Angezeigte Informationen:
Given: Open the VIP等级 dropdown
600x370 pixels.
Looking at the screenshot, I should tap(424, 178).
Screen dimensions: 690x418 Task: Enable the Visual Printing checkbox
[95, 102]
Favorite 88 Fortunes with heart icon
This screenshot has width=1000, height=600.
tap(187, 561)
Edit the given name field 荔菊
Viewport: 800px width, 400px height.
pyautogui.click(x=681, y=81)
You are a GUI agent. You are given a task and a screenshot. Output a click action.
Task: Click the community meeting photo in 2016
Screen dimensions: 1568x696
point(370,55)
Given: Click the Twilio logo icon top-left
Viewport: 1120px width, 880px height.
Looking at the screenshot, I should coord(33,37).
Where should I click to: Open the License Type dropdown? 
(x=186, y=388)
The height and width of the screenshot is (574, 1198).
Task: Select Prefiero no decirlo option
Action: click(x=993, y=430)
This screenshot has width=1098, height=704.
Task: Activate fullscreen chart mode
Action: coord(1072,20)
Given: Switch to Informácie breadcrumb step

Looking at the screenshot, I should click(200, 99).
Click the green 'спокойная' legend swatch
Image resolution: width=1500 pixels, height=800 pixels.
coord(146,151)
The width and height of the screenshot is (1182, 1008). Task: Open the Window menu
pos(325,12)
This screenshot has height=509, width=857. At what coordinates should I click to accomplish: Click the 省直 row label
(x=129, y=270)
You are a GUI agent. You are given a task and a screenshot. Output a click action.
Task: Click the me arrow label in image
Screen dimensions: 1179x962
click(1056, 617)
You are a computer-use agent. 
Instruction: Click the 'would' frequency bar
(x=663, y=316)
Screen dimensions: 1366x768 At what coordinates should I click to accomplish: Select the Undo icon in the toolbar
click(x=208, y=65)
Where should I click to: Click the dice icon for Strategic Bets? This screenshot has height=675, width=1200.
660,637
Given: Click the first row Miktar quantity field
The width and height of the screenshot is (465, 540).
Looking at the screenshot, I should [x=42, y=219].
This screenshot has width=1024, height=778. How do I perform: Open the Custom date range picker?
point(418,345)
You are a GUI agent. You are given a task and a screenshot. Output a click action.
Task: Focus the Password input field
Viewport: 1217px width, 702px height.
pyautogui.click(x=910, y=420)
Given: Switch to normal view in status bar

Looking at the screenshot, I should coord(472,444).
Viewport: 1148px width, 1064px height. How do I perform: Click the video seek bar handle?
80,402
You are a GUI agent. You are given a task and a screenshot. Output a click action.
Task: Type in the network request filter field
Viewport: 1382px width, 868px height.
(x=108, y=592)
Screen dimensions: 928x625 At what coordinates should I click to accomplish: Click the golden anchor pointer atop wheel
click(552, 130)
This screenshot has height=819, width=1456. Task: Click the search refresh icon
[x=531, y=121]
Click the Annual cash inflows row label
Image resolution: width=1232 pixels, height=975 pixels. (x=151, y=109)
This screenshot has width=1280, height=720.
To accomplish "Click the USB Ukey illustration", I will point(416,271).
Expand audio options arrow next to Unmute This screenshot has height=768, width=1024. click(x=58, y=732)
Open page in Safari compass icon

Ziel der Übung:
Schreiben Sie die Einträge Zeichen für Zeichen ab, beginnend mit der ersten Zeile. Hören Sie nach der Zeile auf, die „Action: coord(1072,20)“ enthält.

Lösung der Aufgabe:
Given: Open the VIP等级 dropdown
600x370 pixels.
Looking at the screenshot, I should tap(424, 178).
Screen dimensions: 690x418 Task: Enable the Visual Printing checkbox
[95, 102]
Favorite 88 Fortunes with heart icon
This screenshot has width=1000, height=600.
tap(187, 561)
Edit the given name field 荔菊
Viewport: 800px width, 400px height.
pyautogui.click(x=681, y=81)
You are a GUI agent. You are given a task and a screenshot. Output a click action.
Task: Click the community meeting photo in 2016
Screen dimensions: 1568x696
point(370,55)
Given: Click the Twilio logo icon top-left
Viewport: 1120px width, 880px height.
Looking at the screenshot, I should coord(33,37).
Where should I click to: Open the License Type dropdown? 
(x=186, y=388)
The height and width of the screenshot is (574, 1198).
Task: Select Prefiero no decirlo option
Action: click(x=993, y=430)
This screenshot has width=1098, height=704.
Task: Activate fullscreen chart mode
Action: coord(1072,20)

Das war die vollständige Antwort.